**Assigned task**
Please repeat the records word for word and skip the pictures.

(Collection entries)

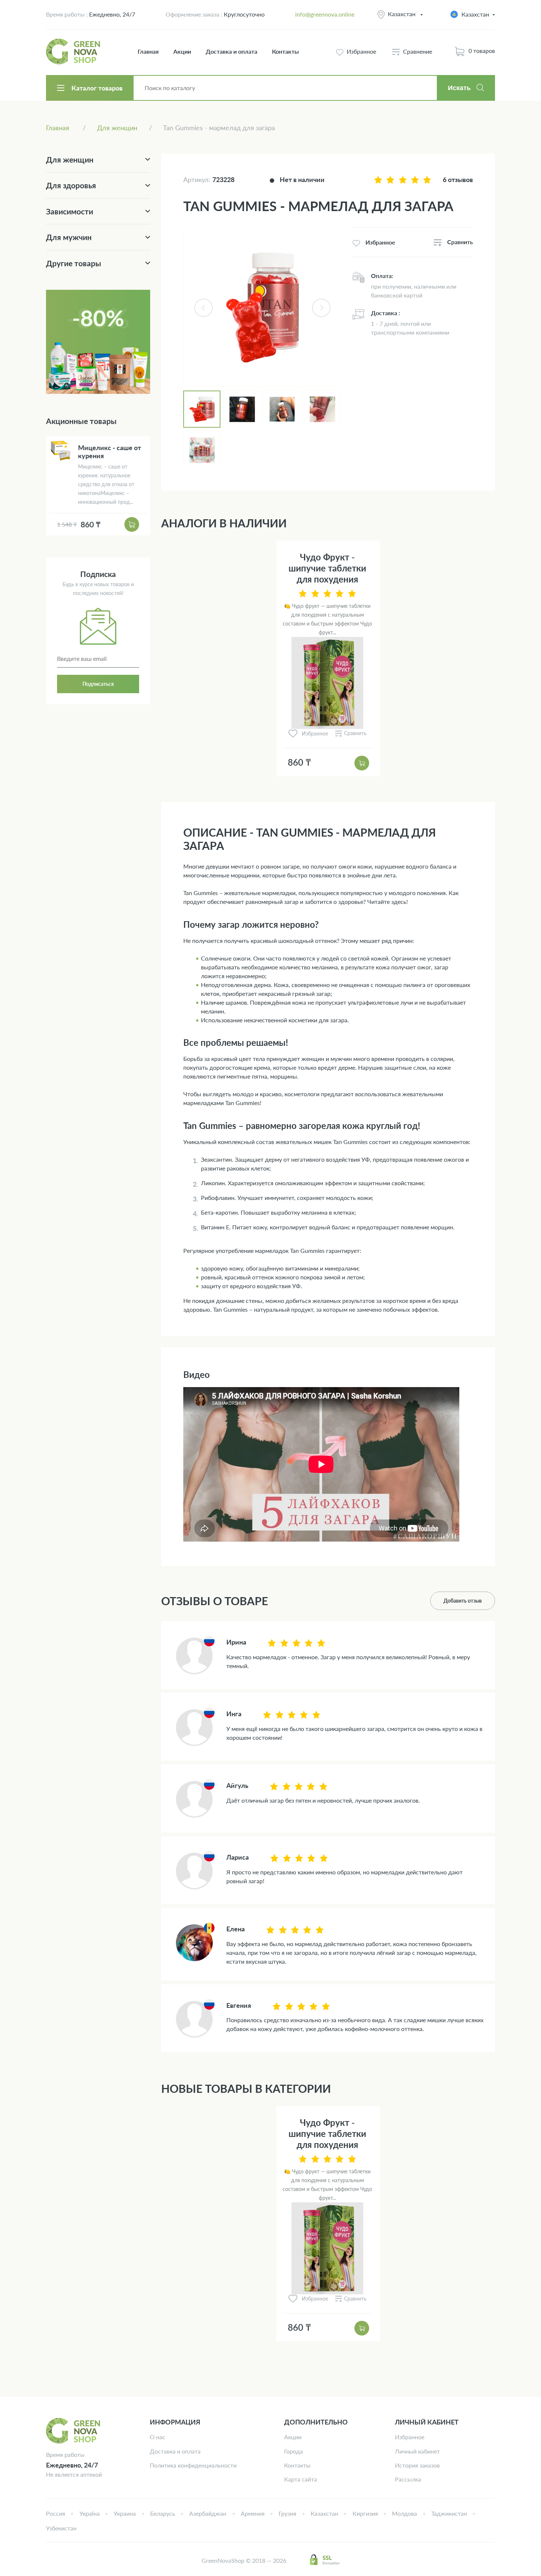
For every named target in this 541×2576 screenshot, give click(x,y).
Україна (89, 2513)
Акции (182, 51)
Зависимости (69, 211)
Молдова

**Reply**
For every named target in this 541×2576 screenshot, give click(x,y).
Україна (89, 2513)
Акции (182, 51)
Зависимости (69, 211)
Молдова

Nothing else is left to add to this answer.